Perhaps the most glaring example at the moment is the French coach Raymond Domenech, who relied on astrological signs to pick his players. He refused to play Scorpios and was reluctant to use spotlight-loving Leos. "When I have a Leo on defense," Domenech once said, "I've always got my gun ready as I know he's going to want to show off at one moment or another and cost us."

It was probably inevitable that Domenech, an Aquarius, would clash with star striker Nicolas Anelka, a Pisces. As astrologer Rebecca Roberts points out: "The Pisces doesn't like to feel controlled in any way and won't accept some of the Aquarius' outrageous ways."

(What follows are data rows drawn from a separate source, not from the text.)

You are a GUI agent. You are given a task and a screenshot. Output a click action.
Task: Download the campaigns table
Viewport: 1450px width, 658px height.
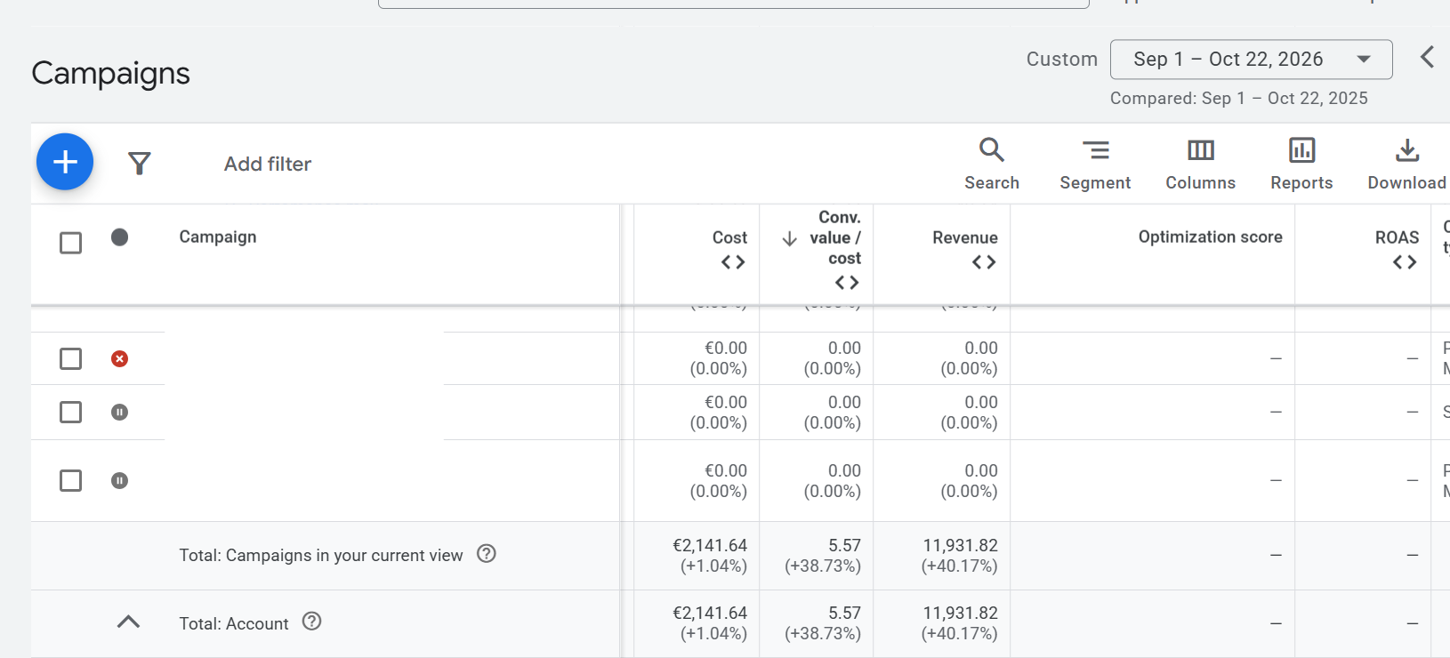click(1406, 164)
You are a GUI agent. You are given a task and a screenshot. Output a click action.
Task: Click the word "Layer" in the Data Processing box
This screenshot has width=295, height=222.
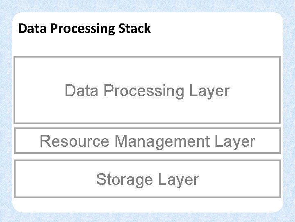tap(210, 91)
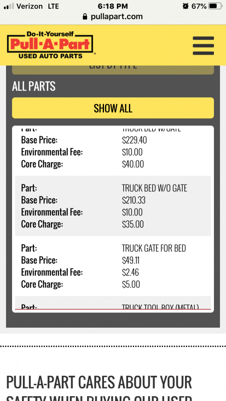Click the $229.40 base price

[x=134, y=140]
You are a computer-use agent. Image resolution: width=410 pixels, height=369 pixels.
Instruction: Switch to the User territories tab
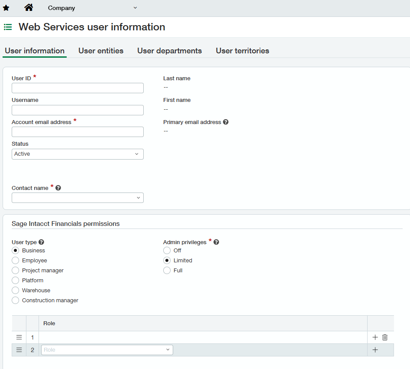[242, 51]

Their astrological mismatch boiled over during halftime of France's dismal loss to Mexico on June 17. Anelka uncorked a tirade of profanity in the locker room, suggesting that Domenech should "go have sexual intercourse with yourself in that special place where the moon don't shine, you filthy son of a prostitute." Trust me, it sounds much better in the original French. Anelka was promptly kicked off the team, and France was ousted from the tournament.

But the use of astrology is not the only -- or even the strangest -- of soccer superstitions. Sergio Goycochea, the Argentine goalkeeper in the 1990 and 1994 World Cups, found that urinating on the pitch before shootouts helped keep his opponent's shots out of the goal. "It was my lucky charm," Goycochea explained, "and I went before every shootout. I was very subtle. Nobody complained."

Former Argentinian coach Carlos Bilardo forbade his players from eating chicken, believing it brought bad luck. He also insisted that the same music be played on the team bus on the way to the stadium, and that the driver never hit the brakes during up-tempo passages, regardless of traffic lights.

At the 1998 World Cup, France's Laurent Blanc made a ritual of kissing goalkeeper Fabien Barthez's bald pate before every match, and the team always listened to Gloria Gaynor's stirring anthem "I Will Survive" at maximum volume before taking the field. The French won the tournament that year.

And at the 2006 World Cup, the Italian midfielder Gennaro Gattuso wore the same unwashed jersey throughout the tournament and, perhaps to take his mind off the odor, read a few pages of Dostoyevsky before every match. Naturally, Italy became world champions.

Some players wear their underwear inside-out to protect against curses. Britain's John Terry insists on using the same urinal before every match. Ivory Coast's Kolo Toure, who plays his club soccer in England, is always the last man on his team to step onto the pitch.

Even the gods are superstitious. Brazil's Pele, perhaps the greatest player of all time, once gave a jersey away to a fan. When Pele's level of play slipped soon afterward, he frantically sent a friend out to retrieve the jersey. The friend brought the jersey back and Pele immediately returned to form. Only later did the friend admit that he had never been able to find the fan or the old jersey, but had simply given Pele his regular jersey and told him it was the old one.

Just because it's all in the mind doesn't mean it doesn't work.

And finally, there are the fans. On June 18 I watched Germany's 1-0 loss to Serbia in a New York City bar packed with distraught German tourists. As the clock wound down, a man from Stuttgart turned to me and moaned, "I should have stayed in bed today. I was on a plane last Sunday with no television, and we beat Australia 4-0."